Nabi Muhammad Mengaku Mengikuti Ibrahim
Meski ada pendapat yang mengatakan bahwa Nabi Muhammad adalah pembawa agama Islam, catatan-catatan Al-Qur’an juga menyebut dengan jelas bahwa Nabi kelahiran Arab tersebut adalah pengikut Millah Abraham. Karenanya penulis sepakat jika teologi Islam sepenuhnya dapat disebut teologi Abraham. Catatan tersebut antara lain:

1.      Surat Al-An’am [6]: 161
قُلْ اِنَّنِيْ هَدٰىنِيْ رَبِّيْٓ اِلٰى صِرَاطٍ مُّسْتَقِيْمٍ ەۚ دِيْنًا قِيَمًا مِّلَّةَ اِبْرٰهِيْمَ حَنِيْفًاۚ وَمَا كَانَ مِنَ الْمُشْرِكِيْنَ
Katakanlah (Muhammad), “Sesungguhnya Tuhanku telah memberiku petunjuk ke jalan yang lurus, agama yang benar, agama Ibrahim yang lurus. Dia (Ibrahim) tidak termasuk orang-orang musyrik.”

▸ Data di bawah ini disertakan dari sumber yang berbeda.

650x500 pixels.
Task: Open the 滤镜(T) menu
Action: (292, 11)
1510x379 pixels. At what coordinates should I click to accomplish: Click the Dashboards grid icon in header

2.      Surat Al-Baqarah [2]: 135
وَقَالُوْا كُوْنُوْا هُوْدًا اَوْ نَصٰرٰى تَهْتَدُوْا ۗ قُلْ بَلْ مِلَّةَ اِبْرٰهٖمَ حَنِيْفًا ۗوَمَا كَانَ مِنَ الْمُشْرِكِيْنَ
Dan mereka berkata, “Jadilah kamu (penganut) Yahudi atau Nasrani, niscaya kamu mendapat petunjuk.” Katakanlah, “(Tidak!) Tetapi (kami mengikuti) agama Ibrahim yang lurus dan dia tidak termasuk golongan orang yang mempersekutukan Tuhan.”

3.      Surat Ali Imran [3]: 68 dan 95
اِنَّ اَوْلَى النَّاسِ بِاِبْرٰهِيْمَ لَلَّذِيْنَ اتَّبَعُوْهُ وَهٰذَا النَّبِيُّ وَالَّذِيْنَ اٰمَنُوْا ۗ وَاللّٰهُ وَلِيُّ الْمُؤْمِنِيْنَ
Orang yang paling dekat kepada Ibrahim ialah orang yang mengikutinya, dan Nabi ini (Muhammad), dan orang yang beriman. Allah adalah pelindung orang-orang yang beriman.
قُلْ صَدَقَ اللّٰهُ ۗ فَاتَّبِعُوْا مِلَّةَ اِبْرٰهِيْمَ حَنِيْفًاۗ وَمَا كَانَ مِنَ الْمُشْرِكِيْنَ
Katakanlah (Muhammad), “Benarlah (segala yang difirmankan) Allah.” Maka ikutilah agama Ibrahim yang lurus, dan dia tidaklah termasuk orang musyrik.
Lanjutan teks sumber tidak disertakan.